What sounds good doesn't always taste good

Bats use a combination of cues in their hunting sequence - capture, handling and consumption - to decide which prey to attack, catch and consume and which ones they are better off leaving alone or dropping mid-way through the hunt. Eavesdropping bats first listen to their prey, then they assess its size, and finally they taste it. The work by Dr. Rachel Page and her team from the Smithsonian Tropical Research Institute in Panama is published online in Springer's journal Naturwissenschaften - The Science of Nature.

To survive, predators must find prey that is both of the right size and edible. To accomplish this goal, predators often use multiple sensory cues to detect and assess prey. Page and colleagues' experiments show that the fringe-lipped bat, Trachops cirrhosus, which feeds on a variety of prey including frogs, uses acoustic cues from a distance first. Then the bat fine tunes its hunting strategy at close range by assessing the prey's size, likely by echolocation, and finally tastes it by using chemical cues. It sequentially re-assesses the suitability of its prey throughout the hunt.
-*-
BRIEF 1:
In the article on bat hunting, what institute is Dr. Rachel Page's team from?
BRIEF 2:
Copy the article on bat hunting word for word from "Bats use a combination" to "Science of Nature.".
The material comes from a source unrelated to the article on bat hunting.

INFORMATION SUPPLIED:
-*-
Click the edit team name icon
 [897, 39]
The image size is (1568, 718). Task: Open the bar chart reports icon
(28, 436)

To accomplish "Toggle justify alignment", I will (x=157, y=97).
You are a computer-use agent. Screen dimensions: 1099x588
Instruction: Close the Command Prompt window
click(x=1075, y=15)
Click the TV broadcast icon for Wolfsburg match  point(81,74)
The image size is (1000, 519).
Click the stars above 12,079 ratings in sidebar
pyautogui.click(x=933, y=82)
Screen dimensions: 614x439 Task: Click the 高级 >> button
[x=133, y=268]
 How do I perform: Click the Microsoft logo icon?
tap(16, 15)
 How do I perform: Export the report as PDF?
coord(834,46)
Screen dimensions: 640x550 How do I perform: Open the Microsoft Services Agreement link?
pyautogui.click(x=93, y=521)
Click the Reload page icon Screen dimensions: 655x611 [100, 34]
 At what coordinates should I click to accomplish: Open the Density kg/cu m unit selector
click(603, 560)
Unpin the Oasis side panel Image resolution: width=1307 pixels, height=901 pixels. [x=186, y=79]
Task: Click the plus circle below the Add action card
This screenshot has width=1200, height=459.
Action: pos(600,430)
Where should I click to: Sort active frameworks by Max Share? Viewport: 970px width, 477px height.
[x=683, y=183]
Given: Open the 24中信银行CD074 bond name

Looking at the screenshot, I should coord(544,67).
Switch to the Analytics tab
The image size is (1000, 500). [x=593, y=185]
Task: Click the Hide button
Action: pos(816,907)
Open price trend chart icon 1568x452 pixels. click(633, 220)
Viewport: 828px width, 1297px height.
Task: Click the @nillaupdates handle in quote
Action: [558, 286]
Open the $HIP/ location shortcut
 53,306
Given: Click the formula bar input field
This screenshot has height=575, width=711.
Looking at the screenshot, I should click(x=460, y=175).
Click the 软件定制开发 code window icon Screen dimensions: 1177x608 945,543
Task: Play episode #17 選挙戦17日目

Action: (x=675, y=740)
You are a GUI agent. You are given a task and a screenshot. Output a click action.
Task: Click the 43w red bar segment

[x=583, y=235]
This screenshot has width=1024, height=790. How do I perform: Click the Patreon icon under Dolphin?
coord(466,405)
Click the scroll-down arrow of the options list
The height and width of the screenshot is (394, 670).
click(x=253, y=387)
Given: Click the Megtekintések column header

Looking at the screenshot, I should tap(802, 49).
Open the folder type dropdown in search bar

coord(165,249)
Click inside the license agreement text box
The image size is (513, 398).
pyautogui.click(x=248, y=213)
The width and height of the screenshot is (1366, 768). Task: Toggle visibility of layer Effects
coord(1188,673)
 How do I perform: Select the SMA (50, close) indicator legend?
-*-
WRITTEN RESPONSE 1:
The Smithsonian Tropical Research Institute in Panama.

WRITTEN RESPONSE 2:
Bats use a combination of cues in their hunting sequence - capture, handling and consumption - to decide which prey to attack, catch and consume and which ones they are better off leaving alone or dropping mid-way through the hunt. Eavesdropping bats first listen to their prey, then they assess its size, and finally they taste it. The work by Dr. Rachel Page and her team from the Smithsonian Tropical Research Institute in Panama is published online in Springer's journal Naturwissenschaften - The Science of Nature.